**EXTRACT:**
Capacity to want to survive
In the world of atoms and matter, the natural tendency is to move towards decay. Rocks and mountains decay, fallen trees decay, and dead animals decay. Everything that wants to keep its shape and function needs to act on the natural forces acting upon it to keep it so. This requires energy and requires know-how. This know-how is learned by living entities by either gathering knowledge (like humans do) or by using knowledge embedded in them in the way of DNA (like plants and other non-human animals do). The AGI agent we are building needs to have an innate capacity to accrue knowledge that helps it survive and fend off nature and other entities. In his short book “What is Life?”, the physicist Erwin Schrodinger says this:
“What is the characteristic feature of life? When is a piece of matter said to be alive? When it goes on 'doing something', moving, exchanging material with its environment, and so forth, and that for a much longer period than we would expect an inanimate piece of matter to 'keep going' under similar circumstances.”
- Erwin Schrodinger
All the big tech companies are building AI solutions that deliver value to their investors. x.ai could be different, as Elon mentions, “… as x.ai is not a publically traded company, it has more freedom in its approach.”. This is his opportunity to do something different and attempt to build AGI. It could be the beginning of something that humanity can be thankful for, for millennia to come.

**DATA SUPPLIED:**
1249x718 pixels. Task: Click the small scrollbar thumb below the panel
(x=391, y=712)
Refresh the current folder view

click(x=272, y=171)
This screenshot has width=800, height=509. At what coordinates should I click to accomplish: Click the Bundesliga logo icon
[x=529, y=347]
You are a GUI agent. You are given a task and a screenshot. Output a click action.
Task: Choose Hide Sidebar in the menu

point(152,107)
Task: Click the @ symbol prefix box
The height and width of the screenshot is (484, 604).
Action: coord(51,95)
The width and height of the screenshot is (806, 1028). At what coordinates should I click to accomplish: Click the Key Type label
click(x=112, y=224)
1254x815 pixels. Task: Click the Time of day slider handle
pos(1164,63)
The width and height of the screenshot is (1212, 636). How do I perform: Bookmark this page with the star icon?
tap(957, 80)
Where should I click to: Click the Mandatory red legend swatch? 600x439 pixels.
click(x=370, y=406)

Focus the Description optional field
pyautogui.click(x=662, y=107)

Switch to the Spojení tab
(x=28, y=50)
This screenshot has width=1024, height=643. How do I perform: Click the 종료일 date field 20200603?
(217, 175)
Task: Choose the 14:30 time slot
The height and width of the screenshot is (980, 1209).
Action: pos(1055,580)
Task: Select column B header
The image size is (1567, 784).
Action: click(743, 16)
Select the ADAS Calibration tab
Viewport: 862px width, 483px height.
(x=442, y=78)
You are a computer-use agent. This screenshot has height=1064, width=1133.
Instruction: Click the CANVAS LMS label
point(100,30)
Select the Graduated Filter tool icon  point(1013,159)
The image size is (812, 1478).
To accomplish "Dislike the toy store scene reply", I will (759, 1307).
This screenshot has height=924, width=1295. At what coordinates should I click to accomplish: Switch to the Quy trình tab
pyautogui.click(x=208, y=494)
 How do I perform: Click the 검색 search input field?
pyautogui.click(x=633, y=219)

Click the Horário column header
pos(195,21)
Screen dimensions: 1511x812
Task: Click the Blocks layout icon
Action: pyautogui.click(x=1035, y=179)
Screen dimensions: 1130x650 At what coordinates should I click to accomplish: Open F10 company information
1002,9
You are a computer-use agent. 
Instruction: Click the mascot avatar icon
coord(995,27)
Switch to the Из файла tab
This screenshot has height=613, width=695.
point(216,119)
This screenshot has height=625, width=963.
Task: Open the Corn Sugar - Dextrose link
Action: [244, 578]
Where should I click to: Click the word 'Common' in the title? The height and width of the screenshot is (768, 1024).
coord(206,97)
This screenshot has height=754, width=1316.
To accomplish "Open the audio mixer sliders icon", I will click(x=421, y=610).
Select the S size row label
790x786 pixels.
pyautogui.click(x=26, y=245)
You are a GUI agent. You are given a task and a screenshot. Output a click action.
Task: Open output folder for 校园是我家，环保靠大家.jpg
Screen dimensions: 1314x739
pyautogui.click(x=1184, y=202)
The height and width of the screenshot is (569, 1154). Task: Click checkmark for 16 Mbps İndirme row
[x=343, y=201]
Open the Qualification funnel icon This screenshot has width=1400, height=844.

**WHAT YOU SHOULD DO:** In the passage on the capacity to survive, why must anything that wants to keep its shape and function act on the natural forces around it? Answer in one to three sentences. The listing comes from a different source than the text.

**PROBLEM SOLUTION:** In the world of atoms and matter, the natural tendency is to move toward decay, as rocks, mountains, fallen trees and dead animals do. To keep its shape and function, a thing has to act against the forces that would otherwise wear it down, which takes energy and know-how.